▶ _Records_

= = = = =

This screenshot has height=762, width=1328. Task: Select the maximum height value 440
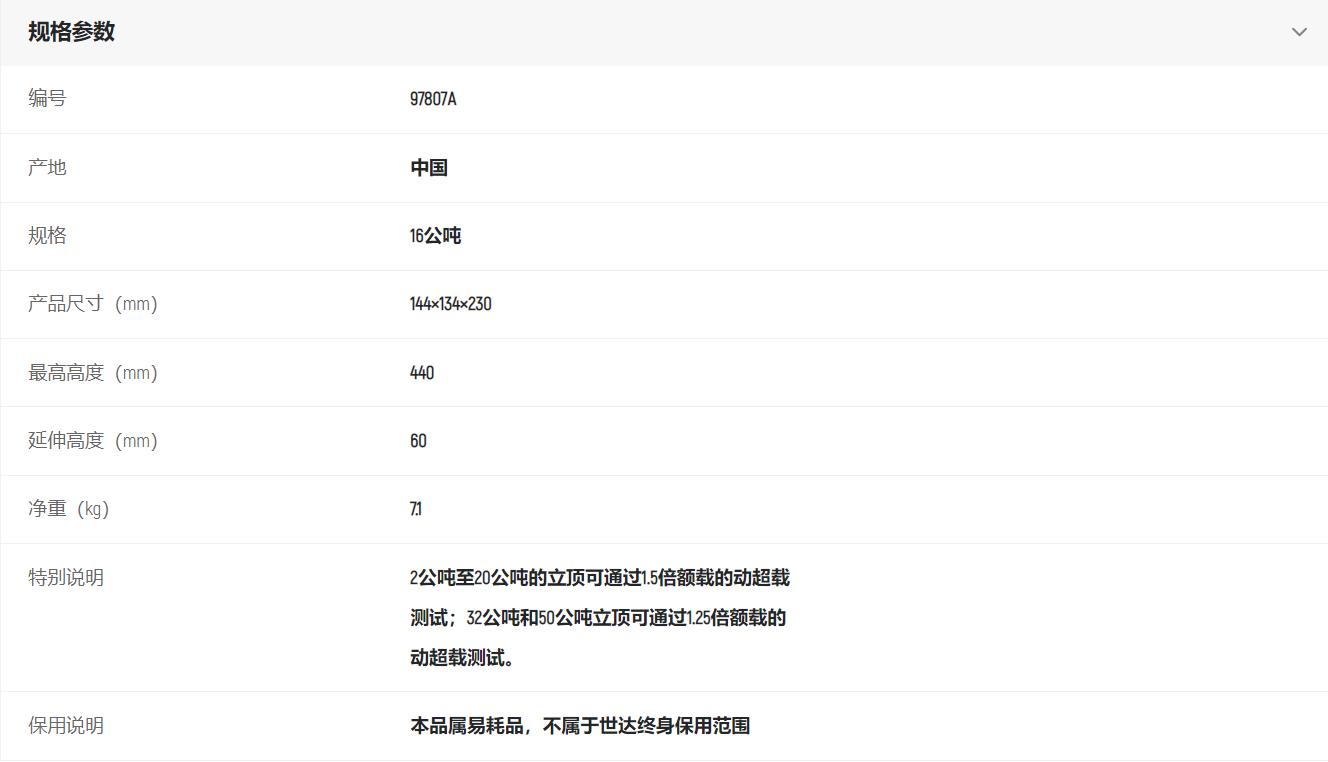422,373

= = = = =

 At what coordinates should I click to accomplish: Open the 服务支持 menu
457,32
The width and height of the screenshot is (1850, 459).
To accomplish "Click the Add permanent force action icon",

= = = = =

▶ _What you are asked to do_
Keep both end lines and retype everything in the records above from the line containing "At what coordinates" through the line containing "the Add permanent", exactly, with nothing else.

▶ _Answer to this task_
 At what coordinates should I click to accomplish: Open the 服务支持 menu
457,32
The width and height of the screenshot is (1850, 459).
To accomplish "Click the Add permanent force action icon",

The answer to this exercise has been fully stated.